→ WORK TO COMPLETE
Could you repeat the records shown below exactly as written?

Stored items
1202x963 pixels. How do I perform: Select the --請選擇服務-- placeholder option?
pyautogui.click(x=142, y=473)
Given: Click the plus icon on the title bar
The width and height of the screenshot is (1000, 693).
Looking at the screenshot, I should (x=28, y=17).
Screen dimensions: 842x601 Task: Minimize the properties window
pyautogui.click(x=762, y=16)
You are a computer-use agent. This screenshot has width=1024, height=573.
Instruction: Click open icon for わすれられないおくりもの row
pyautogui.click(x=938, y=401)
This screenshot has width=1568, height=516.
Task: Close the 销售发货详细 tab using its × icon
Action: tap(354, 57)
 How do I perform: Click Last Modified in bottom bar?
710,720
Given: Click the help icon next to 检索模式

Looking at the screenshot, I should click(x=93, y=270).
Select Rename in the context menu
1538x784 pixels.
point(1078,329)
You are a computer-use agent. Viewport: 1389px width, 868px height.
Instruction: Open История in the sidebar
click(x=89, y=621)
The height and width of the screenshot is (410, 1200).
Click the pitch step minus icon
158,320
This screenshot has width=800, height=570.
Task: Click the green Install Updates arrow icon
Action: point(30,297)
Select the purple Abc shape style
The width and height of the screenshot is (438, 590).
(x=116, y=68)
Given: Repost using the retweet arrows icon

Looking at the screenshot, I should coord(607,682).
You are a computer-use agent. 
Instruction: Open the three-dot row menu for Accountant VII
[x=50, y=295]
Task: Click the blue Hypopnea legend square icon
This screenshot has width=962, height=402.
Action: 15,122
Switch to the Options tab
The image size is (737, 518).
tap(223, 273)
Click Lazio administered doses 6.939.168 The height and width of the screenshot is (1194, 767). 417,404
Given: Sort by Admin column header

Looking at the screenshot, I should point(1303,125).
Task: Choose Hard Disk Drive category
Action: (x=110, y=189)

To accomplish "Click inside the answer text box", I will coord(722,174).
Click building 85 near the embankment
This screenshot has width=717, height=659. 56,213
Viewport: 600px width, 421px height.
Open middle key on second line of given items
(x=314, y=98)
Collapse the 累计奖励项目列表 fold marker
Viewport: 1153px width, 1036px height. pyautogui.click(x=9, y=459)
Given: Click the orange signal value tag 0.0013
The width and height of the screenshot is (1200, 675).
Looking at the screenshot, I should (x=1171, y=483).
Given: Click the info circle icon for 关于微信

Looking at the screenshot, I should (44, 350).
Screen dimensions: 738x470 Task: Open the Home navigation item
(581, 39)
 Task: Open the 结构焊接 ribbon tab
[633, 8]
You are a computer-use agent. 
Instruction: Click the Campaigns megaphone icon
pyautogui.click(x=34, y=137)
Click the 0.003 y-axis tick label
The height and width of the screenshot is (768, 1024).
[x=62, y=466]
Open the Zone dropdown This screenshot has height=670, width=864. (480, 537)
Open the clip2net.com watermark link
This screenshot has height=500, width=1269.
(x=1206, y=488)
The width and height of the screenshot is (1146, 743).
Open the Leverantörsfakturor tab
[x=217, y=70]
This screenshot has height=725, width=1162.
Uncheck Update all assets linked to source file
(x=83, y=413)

→ OUTPUT
1202x963 pixels. How do I perform: Select the --請選擇服務-- placeholder option?
pyautogui.click(x=142, y=473)
Given: Click the plus icon on the title bar
The width and height of the screenshot is (1000, 693).
Looking at the screenshot, I should (x=28, y=17).
Screen dimensions: 842x601 Task: Minimize the properties window
pyautogui.click(x=762, y=16)
You are a computer-use agent. This screenshot has width=1024, height=573.
Instruction: Click open icon for わすれられないおくりもの row
pyautogui.click(x=938, y=401)
This screenshot has width=1568, height=516.
Task: Close the 销售发货详细 tab using its × icon
Action: tap(354, 57)
 How do I perform: Click Last Modified in bottom bar?
710,720
Given: Click the help icon next to 检索模式

Looking at the screenshot, I should click(x=93, y=270).
Select Rename in the context menu
1538x784 pixels.
point(1078,329)
You are a computer-use agent. Viewport: 1389px width, 868px height.
Instruction: Open История in the sidebar
click(x=89, y=621)
The height and width of the screenshot is (410, 1200).
Click the pitch step minus icon
158,320
This screenshot has width=800, height=570.
Task: Click the green Install Updates arrow icon
Action: point(30,297)
Select the purple Abc shape style
The width and height of the screenshot is (438, 590).
(x=116, y=68)
Given: Repost using the retweet arrows icon

Looking at the screenshot, I should coord(607,682).
You are a computer-use agent. 
Instruction: Open the three-dot row menu for Accountant VII
[x=50, y=295]
Task: Click the blue Hypopnea legend square icon
This screenshot has width=962, height=402.
Action: 15,122
Switch to the Options tab
The image size is (737, 518).
tap(223, 273)
Click Lazio administered doses 6.939.168 The height and width of the screenshot is (1194, 767). 417,404
Given: Sort by Admin column header

Looking at the screenshot, I should point(1303,125).
Task: Choose Hard Disk Drive category
Action: (x=110, y=189)

To accomplish "Click inside the answer text box", I will coord(722,174).
Click building 85 near the embankment
This screenshot has width=717, height=659. 56,213
Viewport: 600px width, 421px height.
Open middle key on second line of given items
(x=314, y=98)
Collapse the 累计奖励项目列表 fold marker
Viewport: 1153px width, 1036px height. pyautogui.click(x=9, y=459)
Given: Click the orange signal value tag 0.0013
The width and height of the screenshot is (1200, 675).
Looking at the screenshot, I should (x=1171, y=483).
Given: Click the info circle icon for 关于微信

Looking at the screenshot, I should (44, 350).
Screen dimensions: 738x470 Task: Open the Home navigation item
(581, 39)
 Task: Open the 结构焊接 ribbon tab
[633, 8]
You are a computer-use agent. 
Instruction: Click the Campaigns megaphone icon
pyautogui.click(x=34, y=137)
Click the 0.003 y-axis tick label
The height and width of the screenshot is (768, 1024).
[x=62, y=466]
Open the Zone dropdown This screenshot has height=670, width=864. (480, 537)
Open the clip2net.com watermark link
This screenshot has height=500, width=1269.
(x=1206, y=488)
The width and height of the screenshot is (1146, 743).
Open the Leverantörsfakturor tab
[x=217, y=70]
This screenshot has height=725, width=1162.
Uncheck Update all assets linked to source file
(x=83, y=413)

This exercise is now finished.